Henri Sivonen wrote:
And then what? Why is it useful that a computer knows that a string on
a Web page is a human name?
Off the top of my head, a couple possible benefits of tagging proper names:
* smarter search engines
(<name>Bill Gates</name> is not the words "bill" and "gates". Could
be beneficial to newspaper sites.)
* speech synthesis
(Surely there's a good reason CSS3 Speech has "interpret-as: name"
and VoiceXML has interpret-as="name")
* spell checking
(Usable by Web page editing software)
I expect the Semantic Web could work it into their
encapsulation-of-knowledge schemes.
Do the benefits of the computer having such knowledge outweigh the
cost of the human labor required to mark up names?
Good question. I expect many Web authors would not avail themselves of
the option of using <name> even if it were available.

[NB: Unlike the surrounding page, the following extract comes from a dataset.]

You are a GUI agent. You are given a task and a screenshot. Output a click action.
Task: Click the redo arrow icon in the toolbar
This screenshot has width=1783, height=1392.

(If you really needed to figure out on a computer which strings are
names, instead of requiring page authors to cooperate with you, you
could get results by extracting clusters of capitalized words,
matching them against a database of known first and last names and
filling in the gaps by guessing. For example, you could guess that
Krempeaux is a family name, because it is a capitalized word that
follows two well-known given names.)
That probably wouldn't work better in running text than on a page of
capitalized titles or headlines like "Bush Administration Urges Congress
to Ratify Detainee Treatment".